5.2. After selecting the format, click Next to move to the next step.
PIC-SURE_Export-data-for-Research-analysis-with-Export-as-PFB-selected.png

Step 6: Save the dataset ID

6.1. Enter a unique, descriptive name for your dataset in the Save Dataset ID form.
PIC-SURE_Save-dataset-ID-form-with-dataset-name-AGE-25-to-35_Dataset-ID-circled.png

6.2. It's useful to make note of the dataset ID (generated automatically by the system and circled in the screenshot above) for future reference.

6.3. Click Next to finalize the dataset creation.

Step 7: Export data for analysis

7.1. To export the dataset to Terra for further analysis, select the Export to Terra button.
ss9.png

Downloading locally optionIf required, you can download the dataset in PFB format locally by selecting Download as PFB.

Note that this option transfers data through the BioData Catalyst security boundary, which may or may not be supported by your Data Use Agreement(s), Limitation(s), or your Institutional Review Board policies and guidelines. As a BioData Catalyst user, you are solely responsible for adhering to the terms of these policies.

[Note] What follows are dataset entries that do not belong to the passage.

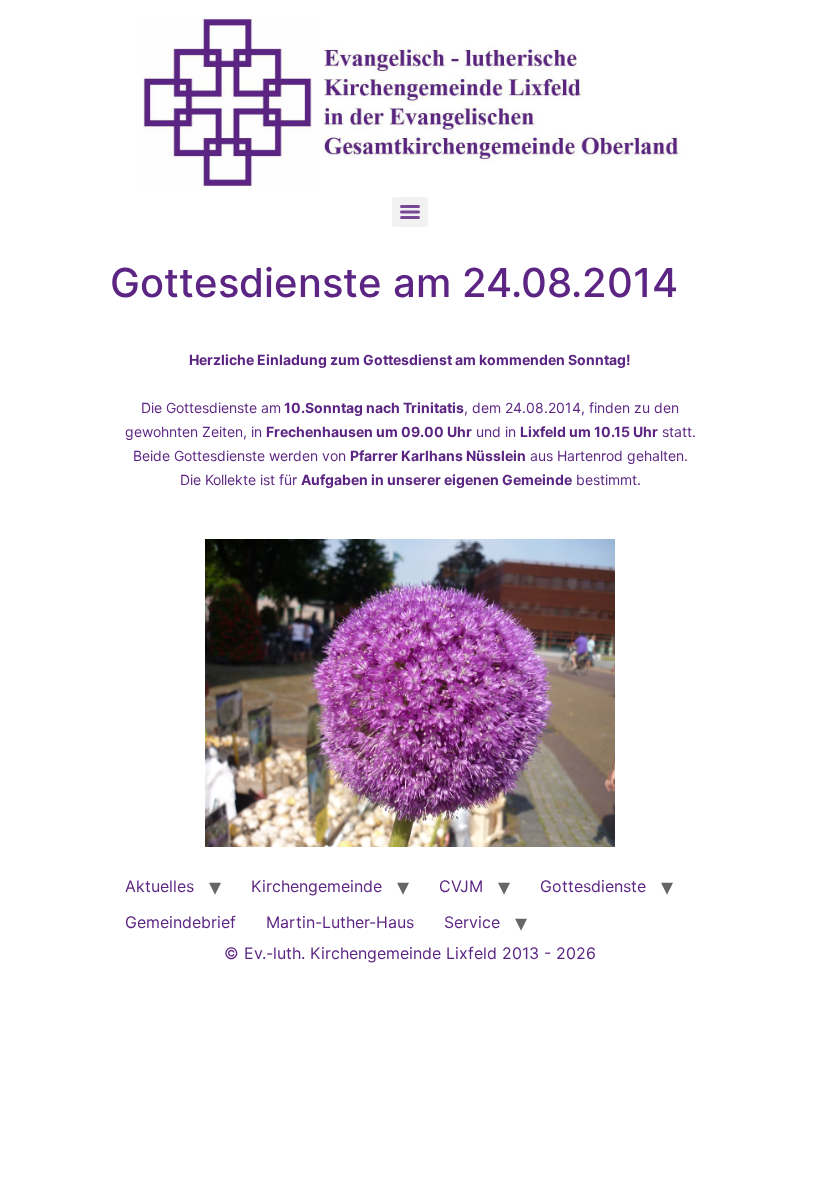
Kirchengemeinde (316, 886)
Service (472, 922)
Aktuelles (159, 886)
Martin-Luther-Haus (340, 922)
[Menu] (410, 212)
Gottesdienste (593, 886)
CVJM (461, 886)
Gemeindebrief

7.2. Once the destination is selected, click Done to start the data export.

7.3.Choose Create a new workspace under Destination of the prepared data.ss10.png

What to expect

This will redirect you to a popup where you will configure the workspace settings.

Step 8: Create Terra workspace

Fill in all the fields in the Create a New Workspace popup. 
PIC-SURE_Create-new-Terra-workspace_screenshot.png

8.1. Assign a unique Workspace Name

8.2. Select the Billing project from the dropdown, which will include all Terra billing projects you have access to. All cloud costs for data storage and analysis done in the workspace will be billed to this. 

8.3. Choose the bucket location for workspace storage. The default location is us-central1 (Iowa).

8.4. Enable security monitoring (Optional) by checking the box, if required.

8.5. Click the Create Workspace button to complete the setup.

Step 9: Monitor data import

9.1. Navigate to the Data tab within the workspace where you'll see a Data import in progress message (top right).
Importing-data-from-PIC-SURE_screenshot-highlighting-import-in-progress-alert.png

9.2. Allow the import process to finish before proceeding to make sure all data is properly loaded into the workspace.

What to expect

Once the import is complete, you'll see a green Data imported successfully notification (top left).
Importing-a-cohort-from-PIC-SURE_Screenshot-of-data-imported-successfully-alert.png

9.3. To ensure the tables are visible, reload the workspace data page by clicking the refresh icon in the browser address bar.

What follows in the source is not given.